Source passage:
.....
And fourth, investigating possible roles as driver genes in breast cancer and cancer pathogenicity, we queried the COSMIC Cancer Gene Census data (version 92) which classifies genes as either (1) TIER1: genes with strong evidence of causal role promoting cancer such as documented relevance in cancer and oncogenic mutations, (2) TIER2: genes with substantial indications to play a role in cancer etiology, and (3) untiered genes: genes with no substantial evidence of a causal role.

Results

Gene-wise aggregation analysis was performed in 83,471 breast cancer patients and 59,199 matched controls. Of those 142,670 samples, 83.4% (n = 119,014) were of European ancestry, with 10.7% (n = 15,321) of samples being of Asian, 4.1% (n = 5784) of African, or 1.8% (n = 2551) Latin American and Hispanic ancestry, respectively. Samples were recruited to studies in 33 countries (see Fig. 1A).

All-European meta-analysis finds 14 associated breast cancer genes

First, we combined gene-wise association results for European cohorts in an all-European meta-analysis. After multiple testing correction, we found 14 genes located in nine different regions to be significantly associated with breast cancer risk (Table 1). Overlap in coding and regulatory regions of genes can cause non-unique mapping of variants to multiple genes for the association aggregation test performed in MONSTER. Thus, four loci were identified containing more than one associated gene. Regional plots for all 14 genes can be found in Additional file 1: Figure S3.

Table 1 Meta-analysis hits in samples of European ancestry. Results for significant (q < 0.05) gene associations from the meta-analysis of 12 cohorts of European ancestry. Genes with overlapping coding and/or regulatory regions are summarized as a single locus defined as the intersection of all included genetic regions. Overlap with single-marker association results from Michailidou et al. [10] are also shown, with new associations identified for FMNL3 and AC058822.1

For twelve of the 14 associated genes, the region (gene plus a 100-kB flanking region) contained markers that were individually associated with breast cancer at genome-wide significance (P-value < 5 × 10−8).
.....
Given information:
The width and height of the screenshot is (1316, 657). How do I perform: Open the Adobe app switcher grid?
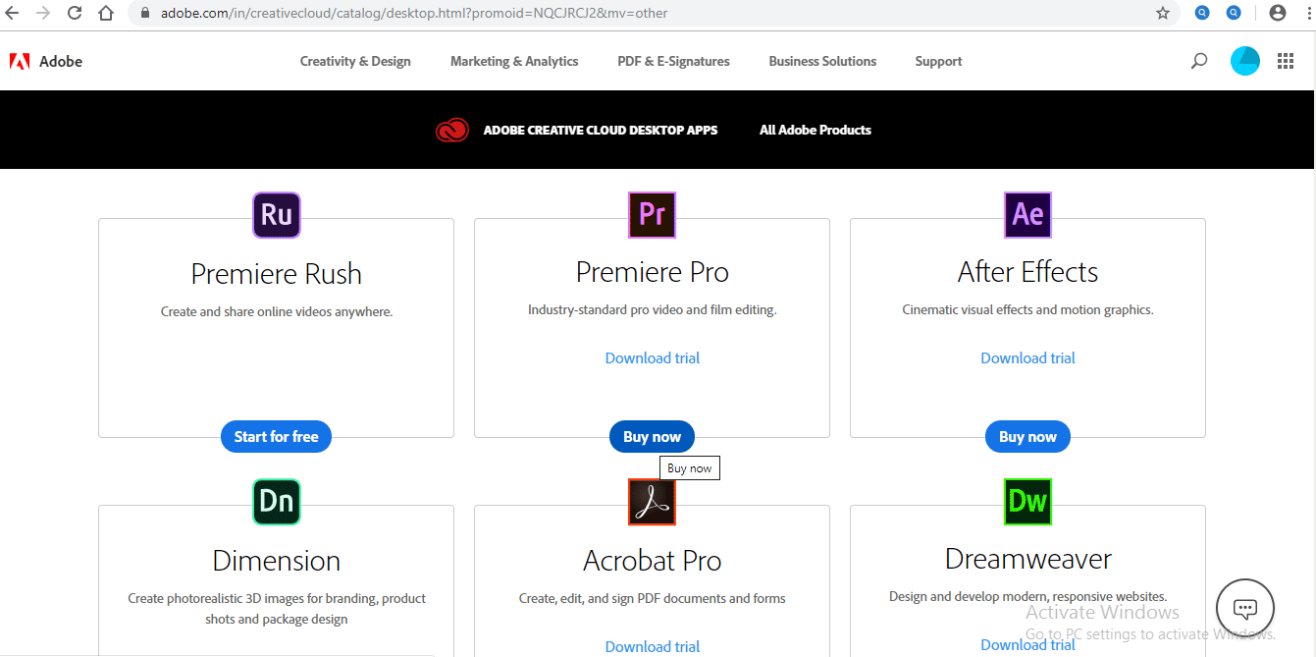(1286, 61)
.....
Problem set:
A – In the breast cancer gene study text, how many genes did the all-European meta-analysis find significantly associated with breast cancer risk?
B – Carry on the breast cancer gene study text, picking up right after its final sentence.

Per-task answers:
A – Fourteen genes, located in nine different regions.

B –
Two novel associations

The gene-wise aggregation of low-frequency variants based on coding and regulatory features was able to extend findings of a standard GWAS analysis. The analysis identified two novel gene associations that do not overlap previously reported single-marker-based loci (Fig. 2). The FMNL3 (Formin-Like 3) gene at 12q13.12 was associated with breast cancer risk with a q-value of 0.013. It encodes the Formin-like protein 3, a cytoskeletal regulator, whose overexpression is associated with cancer cell migration, invasion, metastasis, and poor prognosis in multiple cancer types, such as colorectal carcinoma [28], nasopharyngeal carcinoma [29], and tongue squamous cell carcinoma [30].

Fig. 2
figure 2

Regional Plot the FMNL3 Gene on Chromosome 12. Regional plots for the breast cancer association of FMNL3 at 12q13.12. A Depiction of coding regions of all coding genes (data retrieved from Ensembl biomart hg38) within the chromosomal region with FMNL3 highlighted in blue. B Variants included in the aggregation test, plotted according to their chromosomal position and analysis weight. Highlighted in blue are variants exclusively present in the analysis of samples of diverse ancestry. C Single-marker association results based on the same samples [10], with blue solid line denoting P-value for meta-analysis of all cohorts for gene of interest (P = 1.24 × 10−5) in this study and blue dashed line denoting unadjusted P-value for all-European meta-analysis (P = 6.11 × 10−6)

The second novel association was found at 4q12 for AC058822.1 (q-value = 0.020), also named RP11-231C18.3. This lncRNA gene is a scarcely characterized genetic element spanning almost 1 MB.

Gene-based aggregation can help identify the causal genes

To assess whether the gene-based approach can help highlight biologically plausible gene candidates, we assessed whether other evidence, such as genetic epidemiological studies or cell models, supports a role for the significantly associated genes in cancer. We queried different public databases for links to breast cancer and other cancer types for the 14 genes found to be associated with breast cancer in the all-European meta-analysis.

Two genes, MAP3K1 and FGFR2, in addition to being previously identified in breast cancer-associated genetic region in GWAS (see Table 2), are both classified as TIER1 cancer-driving genes in COSMIC Cancer Gene Census. Thus, there is strong evidence that somatic mutations in both genes have a functional involvement in cancer etiology.

Table 2 Support for a Role in Cancer for the 14 Associated Genes. Prior supportive evidence for genes associated with breast cancer in the aggregation test was based on presence of pathogenic cancer mutations in those, based on ClinVar and curated genetic reference database Genetics Home Reference and aggregation database Malacards. In addition, hit genes were queried in the COSMIC Cancer Gene Census database

To search for previous causal evidence of germline mutations in associated genes, we queried ClinVar, Genetic Home Reference, and MalaCards databases—the last two being an expert-curated gene-disease database and an aggregation database of 68 data sources, respectively. Five genes were implicated in the development of other cancer types: SRGAP2C, MAP3K1, FGFR2, LSP1, and FMNL3.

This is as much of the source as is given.